Она вздернула несчастную на ноги и поволокла к лестнице.
— НЕТ! Бабушка, нет!!!
В голосе девушки было столько отчаяния, что старуха застыла.
— Бабушка, миленькая, не говори никому! — взахлеб тараторила послушница. — Тут парни одни, каково мне между ними быть — девке пользованной?! Как я Нэду позор этот расскажу, как остальным креффам? Все пальцем в меня тыкать будут — выученицу ратоборца как… как… Какой из меня вой после этакого? Как оплеванная ходить буду.

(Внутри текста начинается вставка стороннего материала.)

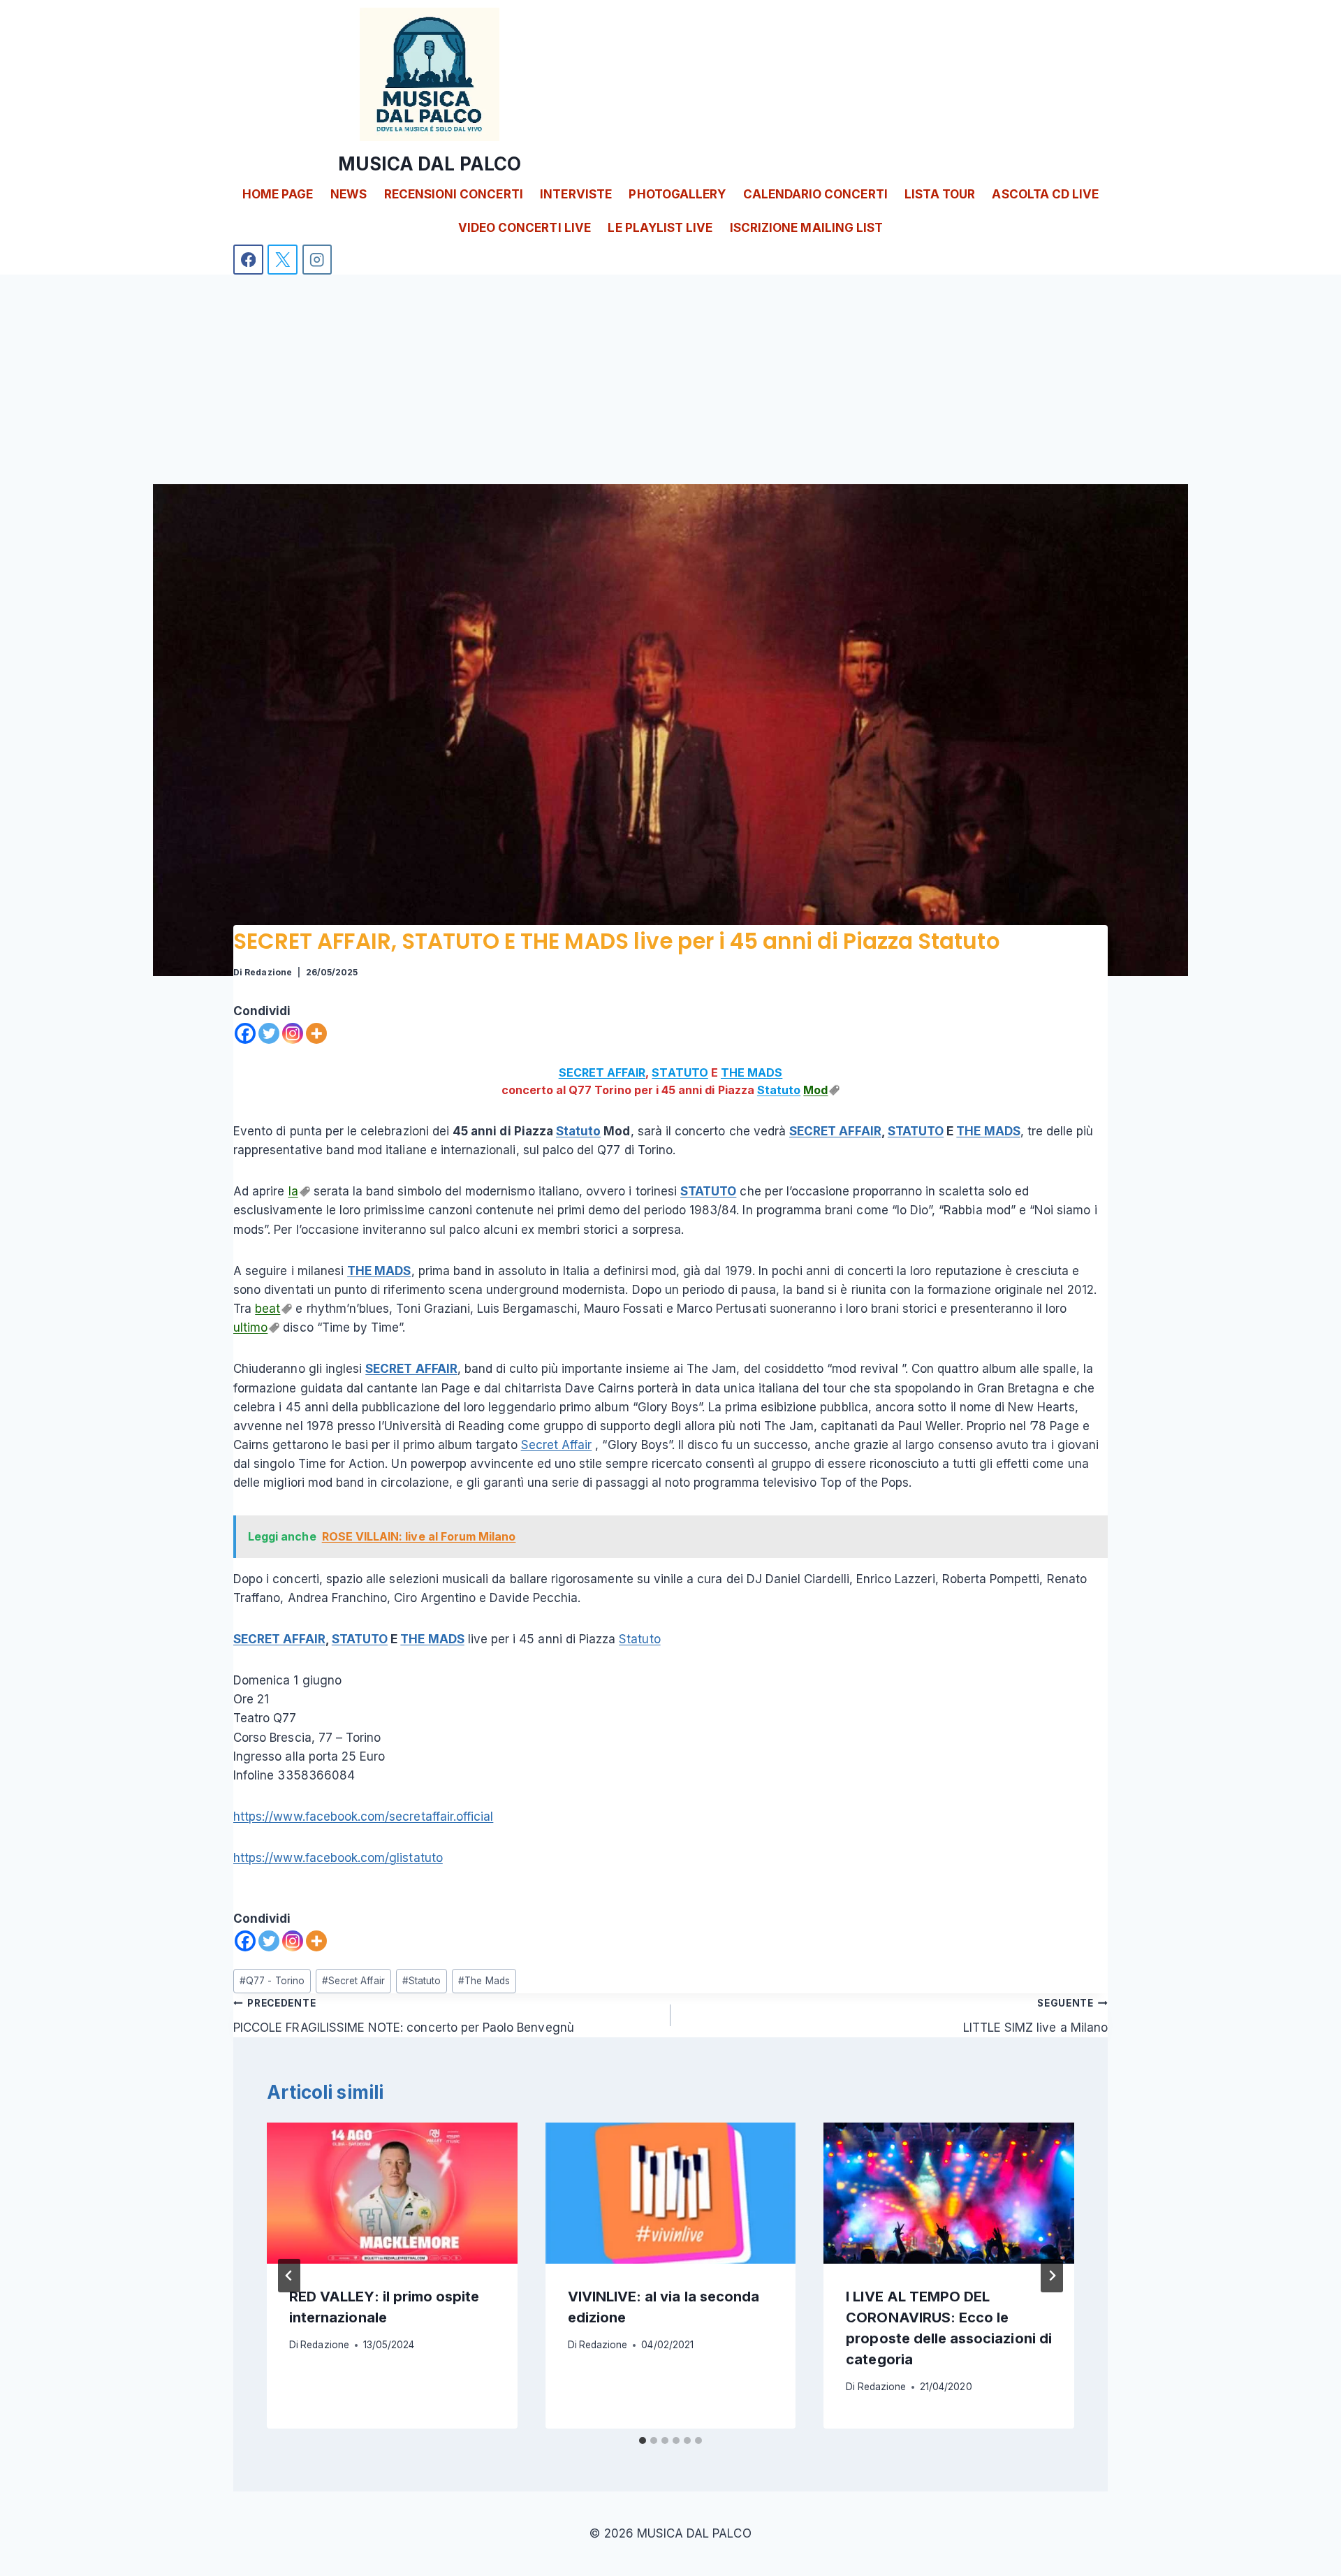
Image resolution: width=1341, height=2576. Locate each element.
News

Она закончила почти шепотом, но старая поняла. Цитадель — мирок крохотный, в котором всяк всякого знает. Каково будет девке с этакой славой? Кто смеяться будет, а кто жалеть. И то, и другое — горше полыни.
— Ну, ну, успокойся, не скажу, не скажу я никому. Ты настойку-то хоть пьешь?
Лесана кивнула.
— И то ладно… Ох, горе горькое… Идем, идем, милая.
Дико было слышать от едкой Нурлисы эти ласковые уговоры, но выученица словно плавала в вязком киселе. Бабка взяла послушницу под руку и подтолкнула к выходу из башни. Девушка спускалась по темной лестнице, и душу снова сковывало холодное оцепенение. А еще, пуще прежнего болело и ныло тело.
Нурлиса, глядя, как неловко переступает по ступенькам несчастная, зло поджимала губы. По этой неровной, полной скрытого страдания походке все было ясно и без слов.
Через двор шли медленно. Лесана вся как-то сжалась, словно став ниже ростом, ссутулилась и смотрела под ноги.
— Вот ты где, значит, — раздался голос откуда-то справа.
Девушка вздрогнула и вскинулась.
Около конюшен стоял Дарен, скрестив на груди руки.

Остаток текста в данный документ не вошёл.